====== Entries provided

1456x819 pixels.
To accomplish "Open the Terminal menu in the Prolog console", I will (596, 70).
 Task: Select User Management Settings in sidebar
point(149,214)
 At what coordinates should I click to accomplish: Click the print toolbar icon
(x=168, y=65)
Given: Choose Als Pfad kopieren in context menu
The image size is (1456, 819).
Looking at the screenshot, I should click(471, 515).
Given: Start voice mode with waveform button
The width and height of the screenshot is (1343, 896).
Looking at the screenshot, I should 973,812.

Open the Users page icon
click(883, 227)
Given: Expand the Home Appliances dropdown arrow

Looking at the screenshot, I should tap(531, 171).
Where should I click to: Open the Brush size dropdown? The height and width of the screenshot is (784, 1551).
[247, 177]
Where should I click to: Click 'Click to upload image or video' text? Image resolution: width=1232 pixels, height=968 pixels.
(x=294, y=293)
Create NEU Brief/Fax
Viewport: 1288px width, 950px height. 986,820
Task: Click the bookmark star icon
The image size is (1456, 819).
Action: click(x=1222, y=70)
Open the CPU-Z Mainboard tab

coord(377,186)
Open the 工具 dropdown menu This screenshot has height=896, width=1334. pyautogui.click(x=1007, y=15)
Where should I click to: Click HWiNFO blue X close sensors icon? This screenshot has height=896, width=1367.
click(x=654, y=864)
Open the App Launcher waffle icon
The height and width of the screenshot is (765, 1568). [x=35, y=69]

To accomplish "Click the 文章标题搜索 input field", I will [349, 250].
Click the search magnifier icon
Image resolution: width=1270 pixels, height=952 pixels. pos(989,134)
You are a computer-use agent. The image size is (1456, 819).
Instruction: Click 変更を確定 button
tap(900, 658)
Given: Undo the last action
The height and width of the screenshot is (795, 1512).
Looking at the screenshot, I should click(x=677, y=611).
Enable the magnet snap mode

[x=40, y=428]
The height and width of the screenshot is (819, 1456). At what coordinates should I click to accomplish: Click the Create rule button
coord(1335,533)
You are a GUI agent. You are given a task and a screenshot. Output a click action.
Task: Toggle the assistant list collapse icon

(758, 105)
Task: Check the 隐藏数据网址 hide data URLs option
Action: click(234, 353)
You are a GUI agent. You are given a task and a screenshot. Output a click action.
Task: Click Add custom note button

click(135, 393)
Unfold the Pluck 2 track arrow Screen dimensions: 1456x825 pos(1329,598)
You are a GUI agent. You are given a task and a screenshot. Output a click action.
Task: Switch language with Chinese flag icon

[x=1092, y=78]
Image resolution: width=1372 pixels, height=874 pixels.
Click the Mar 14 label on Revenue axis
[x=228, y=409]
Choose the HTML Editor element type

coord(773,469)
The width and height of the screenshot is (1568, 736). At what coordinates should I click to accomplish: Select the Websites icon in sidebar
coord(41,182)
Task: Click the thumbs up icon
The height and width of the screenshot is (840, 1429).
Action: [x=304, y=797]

============

Exercise details — Whenever a line of the material holds the word "will", copy it out.

Finished task —
To accomplish "Open the Terminal menu in the Prolog console", I will (596, 70).
To accomplish "Click the 文章标题搜索 input field", I will [349, 250].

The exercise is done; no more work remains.